Biography
I am a Ph.D. candidate in English and Comparative Literature and recipient of the Graduate Certificate from the Institute for the Study of Sexuality and Gender. My research interests span queer/trans studies, American literature of the twentieth and twenty-first centuries, the novel, realism, histories of sexuality, critical theory, aesthetics (particularly questions related to judgment and art’s autonomy), photography, and archival methods. My writing is published or forthcoming in Post45, GLQ, College Literature, and Esse arts + opinions.
My dissertation, A Glossary of Queer Animals: Gender-Sexual Typologies in the American Long Twentieth Century, concerns a topic curiously underexamined in gender and sexuality studies: the expansive typologizing practices undertaken by queer and trans communities past and present. Although “object-choice” models of sexuality achieved dominance by the middle of the twentieth century, gender-sexual typologies that contravene medical and state-sanctioned identities have proliferated in print media, digital cultures, bars, and personal ads alike. Across diverse literary and visual media, I chart the historical trajectory of individual types––bachelors, butches, clones, queens, and bears––tracing how they slide into obsolescence or dominance, accrete different political affects over time, and generate alternative forms of life.
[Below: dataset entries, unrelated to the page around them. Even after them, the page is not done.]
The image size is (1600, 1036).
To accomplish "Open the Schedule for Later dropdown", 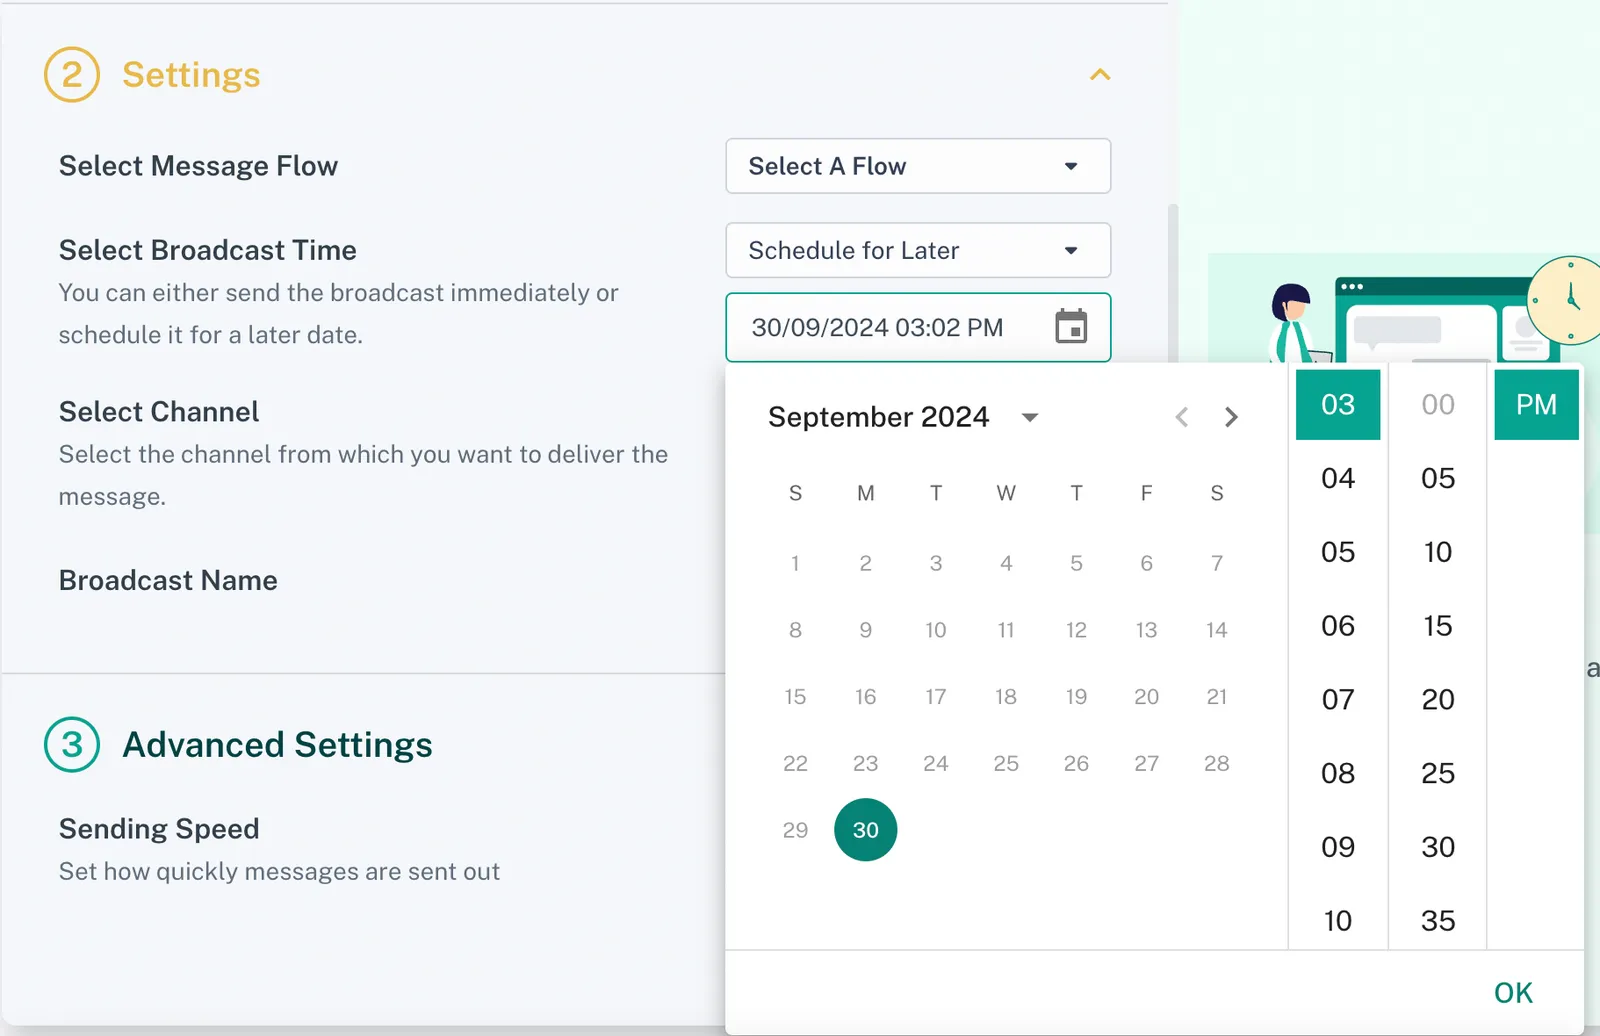I will (917, 250).
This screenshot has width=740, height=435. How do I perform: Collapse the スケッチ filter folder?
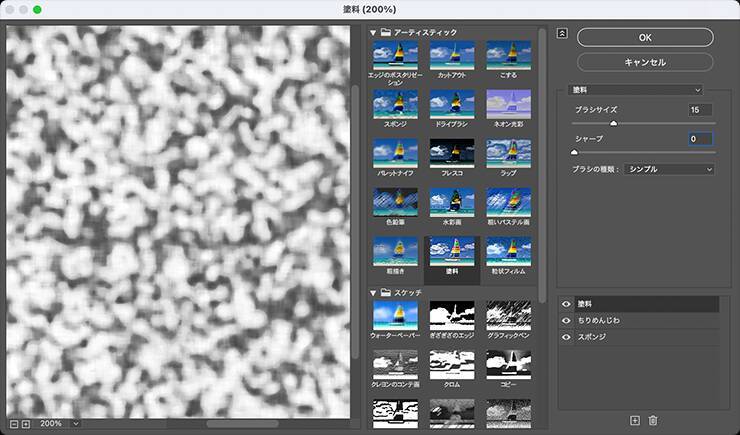pos(372,292)
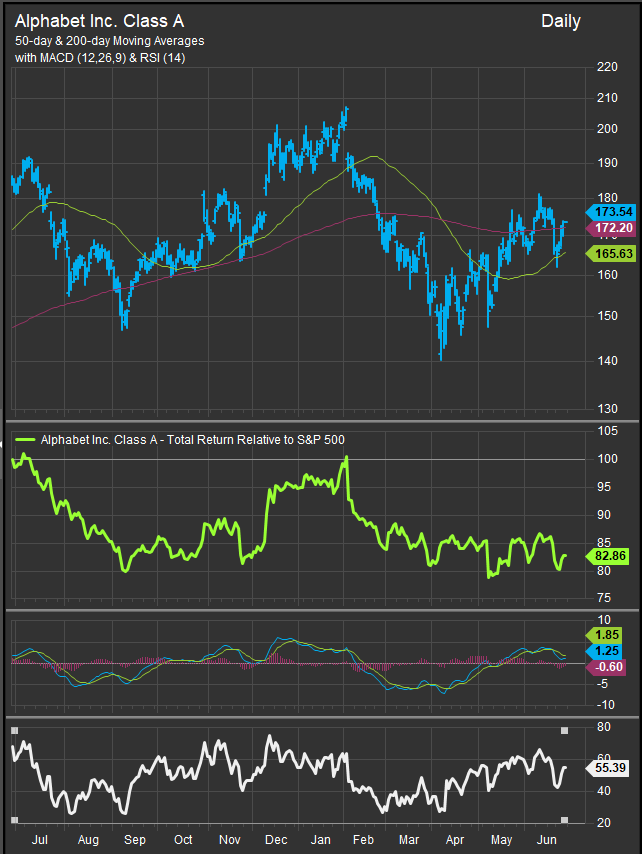The width and height of the screenshot is (642, 854).
Task: Click the magenta 172.20 moving average tag
Action: click(606, 229)
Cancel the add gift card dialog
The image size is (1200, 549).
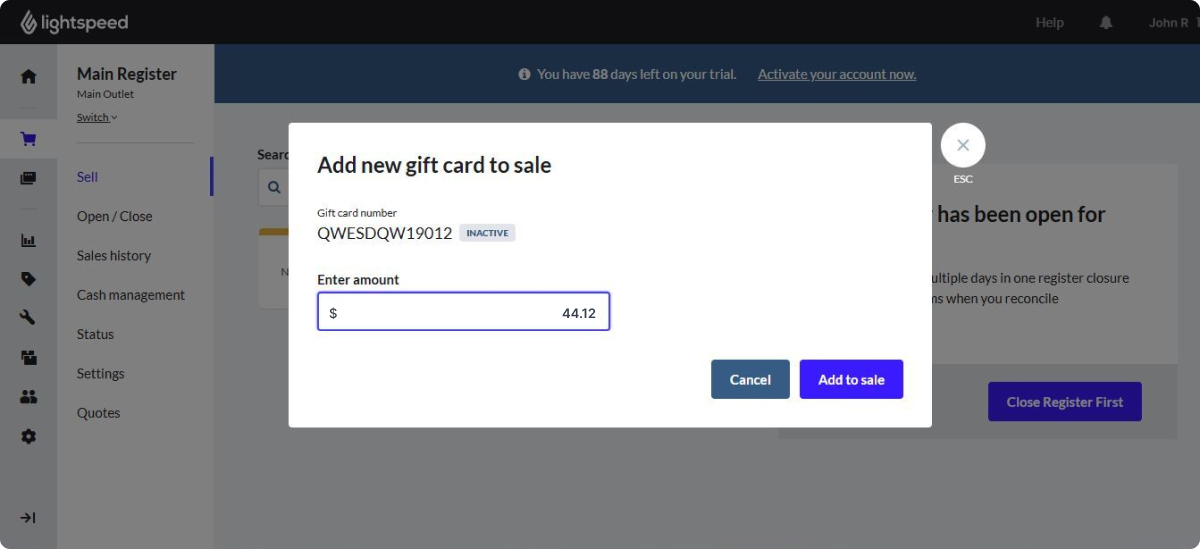click(750, 379)
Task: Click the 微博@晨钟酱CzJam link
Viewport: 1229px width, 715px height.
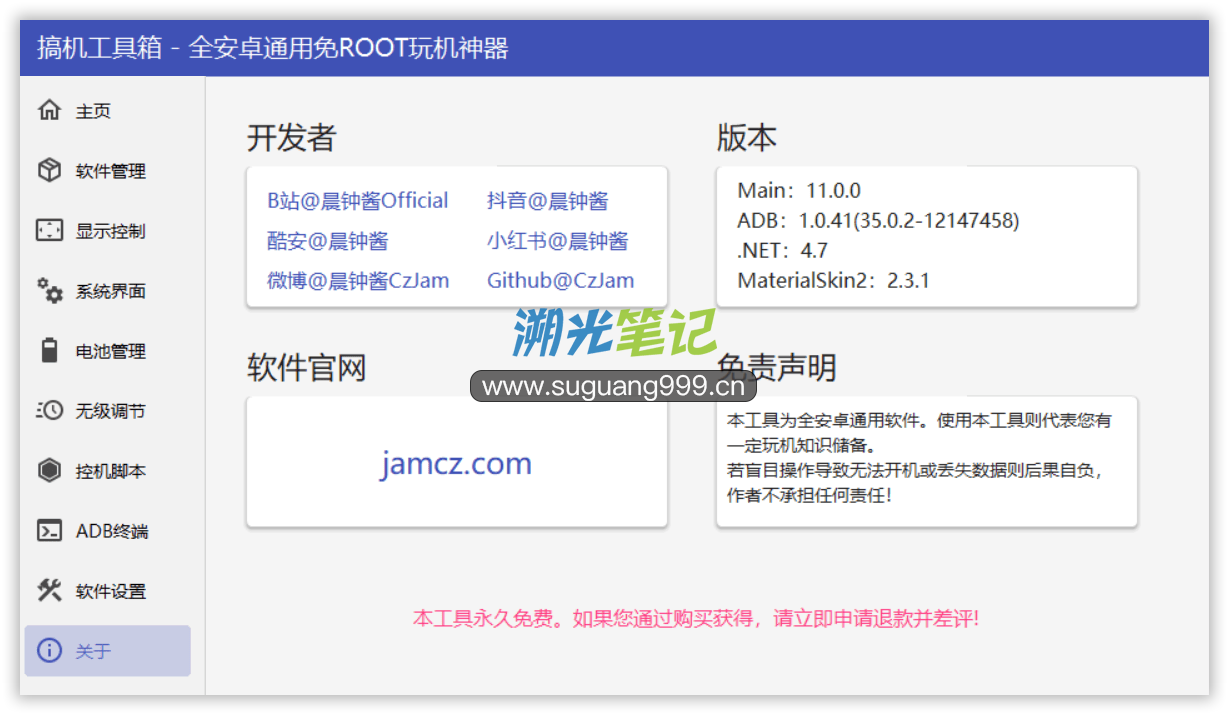Action: (x=358, y=281)
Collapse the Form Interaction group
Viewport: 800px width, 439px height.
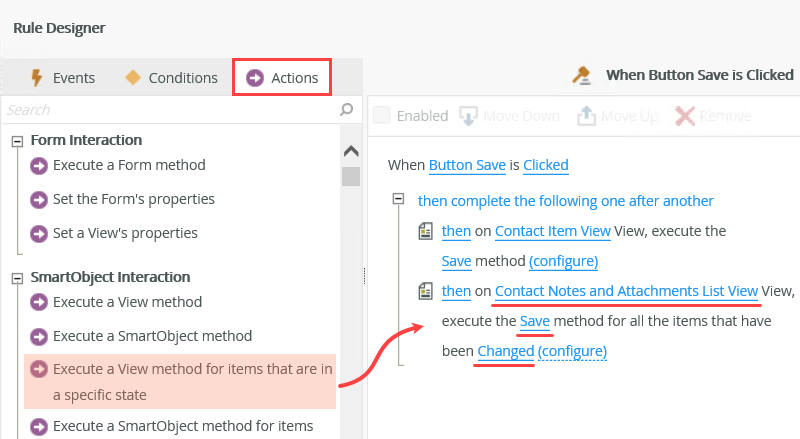point(17,141)
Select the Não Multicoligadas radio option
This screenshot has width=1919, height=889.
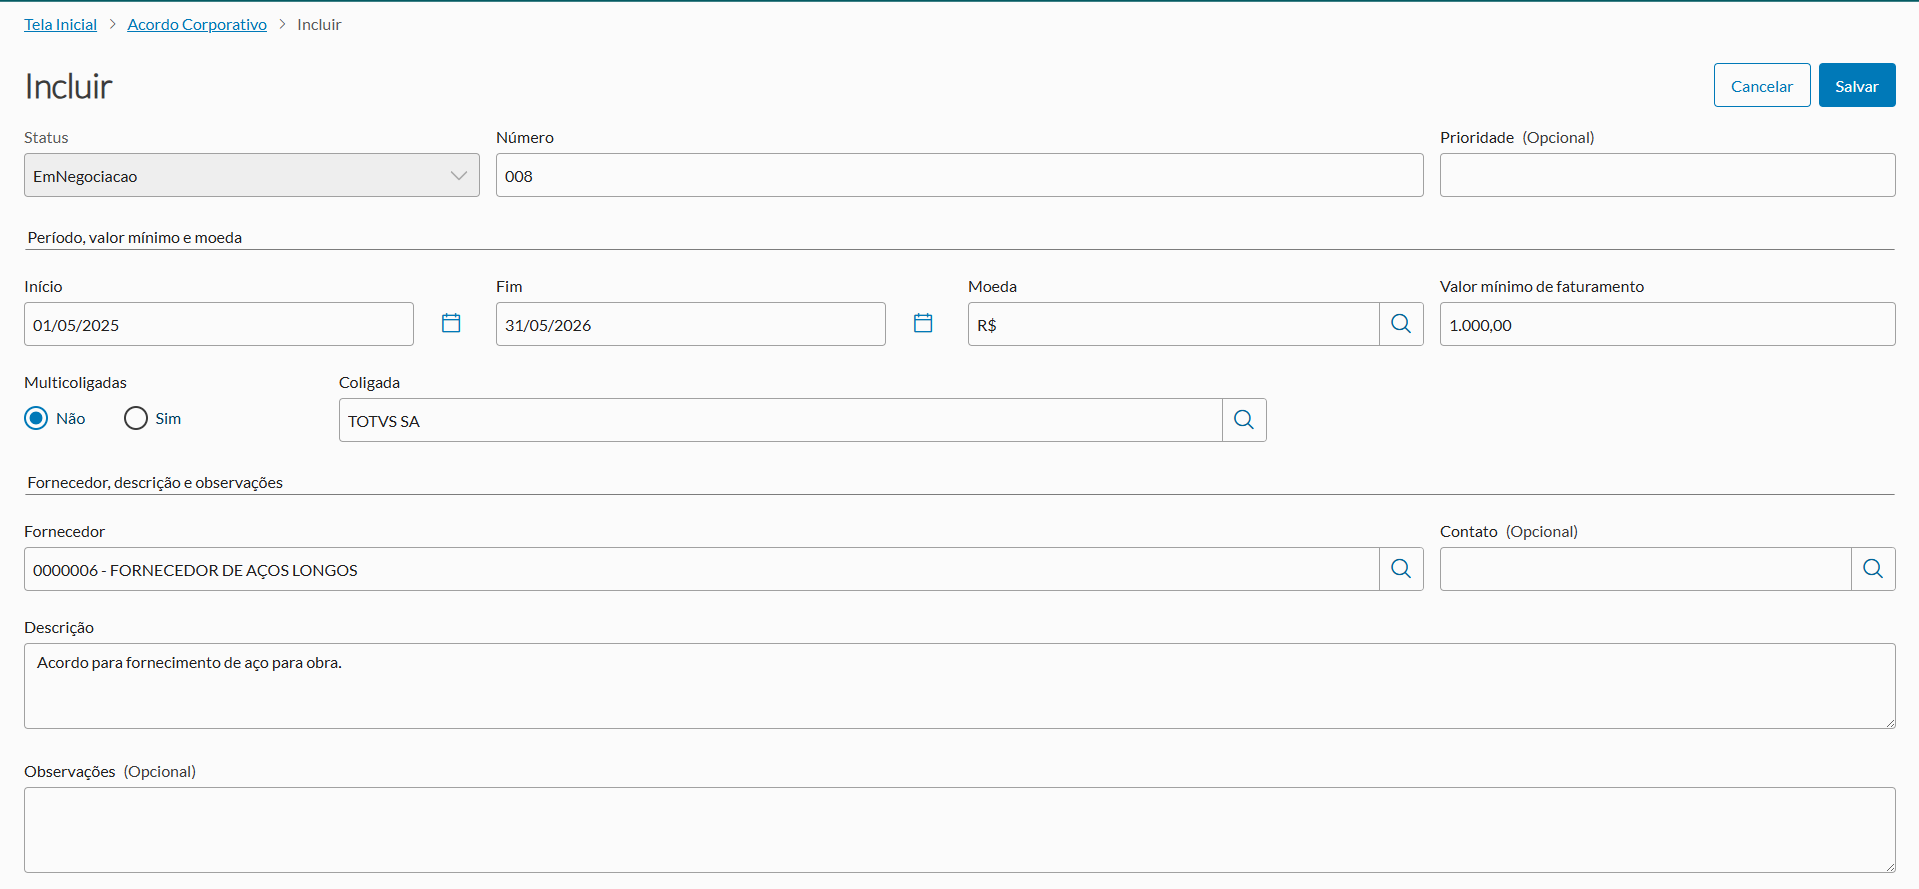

My research has been supported by the Phil Zwickler Memorial Research Grant from Cornell University’s Human Sexuality Collection and the Sarah Pettit Doctoral Fellowship in Lesbian Studies from Yale University. In 2025, I was awarded a Graduate Research Fellowship at Yale’s Beinecke Library. I have been enthusiastically involved in cultivating Columbia’s intellectual communities for research on gender and sexuality, serving as a Graduate Fellow at ISSG and Graduate Affiliate of the Columbia Research Initiative in the Global History of Sexualities. I was the recipient of the 2025-2026 Teaching Scholars Fellowship in English and Comparative Literature, and will be teaching my seminar, “Queer Politics and Literature in the Time of AIDS,” in Spring 2026.
I received my B.A. in English and American Literature from New York University. Before graduate school, I was a middle and high school English teacher.